AFTER SUFFERING severe leg cramps during his final representation of the red, white and black as a National cyclist throughout the early stages of the 117km Caribbean Elite Road Championships Men’s Road Race in Barbados on Sunday, Emile Abraham expressed some regret at the disappointing way in which it ended, but still held his head high as he rode off into the sunset culminating an illustrious 30-year career.

Speaking after the challenging race, the 41-year old endurance specialist admitted that sweltering heat along the course did in fact play a part in his exit. Riding alongside compatriots Joshua Alexander, Sheldon Ramjit and Akil Campbell, Abraham looked good in the opening rounds and was among the five leading riders approaching the seventh lap. However, the experienced but weary muscles of the multiple National champion soon began to rebel, which forced the 2013 and 2014 Caribbean Road Race runner-up to pull out the race.
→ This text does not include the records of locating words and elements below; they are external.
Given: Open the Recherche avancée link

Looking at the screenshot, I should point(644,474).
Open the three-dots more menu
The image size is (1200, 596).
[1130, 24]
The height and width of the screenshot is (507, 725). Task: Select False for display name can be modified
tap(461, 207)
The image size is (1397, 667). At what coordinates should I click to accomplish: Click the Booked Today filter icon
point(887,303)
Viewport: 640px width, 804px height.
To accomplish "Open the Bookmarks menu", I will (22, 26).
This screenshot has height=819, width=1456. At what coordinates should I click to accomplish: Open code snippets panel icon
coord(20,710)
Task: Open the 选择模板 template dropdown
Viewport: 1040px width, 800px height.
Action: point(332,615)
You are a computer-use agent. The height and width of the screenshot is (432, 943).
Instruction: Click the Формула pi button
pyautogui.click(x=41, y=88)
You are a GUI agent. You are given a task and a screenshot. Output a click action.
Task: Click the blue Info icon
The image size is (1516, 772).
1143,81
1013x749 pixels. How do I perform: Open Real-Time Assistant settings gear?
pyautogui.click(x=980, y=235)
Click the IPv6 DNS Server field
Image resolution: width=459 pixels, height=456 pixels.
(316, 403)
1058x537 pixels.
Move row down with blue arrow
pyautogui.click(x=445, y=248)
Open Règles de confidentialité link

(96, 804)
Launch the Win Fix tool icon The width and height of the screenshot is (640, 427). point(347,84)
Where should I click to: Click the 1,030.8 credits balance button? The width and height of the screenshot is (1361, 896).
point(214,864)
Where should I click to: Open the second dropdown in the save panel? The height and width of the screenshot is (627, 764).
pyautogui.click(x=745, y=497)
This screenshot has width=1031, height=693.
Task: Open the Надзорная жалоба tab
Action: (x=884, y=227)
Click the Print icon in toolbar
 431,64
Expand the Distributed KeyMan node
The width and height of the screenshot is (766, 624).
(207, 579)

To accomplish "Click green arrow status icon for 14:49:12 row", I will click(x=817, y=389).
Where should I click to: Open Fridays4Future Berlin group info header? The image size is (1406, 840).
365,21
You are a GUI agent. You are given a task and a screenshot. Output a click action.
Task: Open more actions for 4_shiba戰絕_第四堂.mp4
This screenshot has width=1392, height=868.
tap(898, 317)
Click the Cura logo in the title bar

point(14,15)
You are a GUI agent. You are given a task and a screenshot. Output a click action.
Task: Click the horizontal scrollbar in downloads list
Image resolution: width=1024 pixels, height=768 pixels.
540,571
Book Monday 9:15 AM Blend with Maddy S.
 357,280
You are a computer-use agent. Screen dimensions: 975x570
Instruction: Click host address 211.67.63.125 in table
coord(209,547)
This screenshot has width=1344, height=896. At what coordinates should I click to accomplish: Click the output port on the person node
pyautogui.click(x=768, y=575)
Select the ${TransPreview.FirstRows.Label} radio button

“It was very hot but I started off in the front group,” explained the former Rossetti Devo Cycling Team manager and cyclist.

“Joshua Alexander made the first break for the first couple laps and that put me in a good position, because I didn’t have to do the work and was able to just sit back and stay with the leaders. I stayed with the front group for a couple laps and I started to get into a little bit of difficulty with the heat and so forth and I lost the front group and had to chase back on, which I did.” He continued, “Then the following lap after that, I ended up going on the offence and I attacked. With a small group of four, and 30 seconds up, that really put me in the gutter. The next lap around I started cramping and that was the end of my day,” said a clearly upset Abraham.

Abraham has now stood down from all further major international competition, but will still get some race time along the American circuit. He is also currently working with an Under-25 team in the US, and is deeply intent on getting them to the Tour de France within the coming years.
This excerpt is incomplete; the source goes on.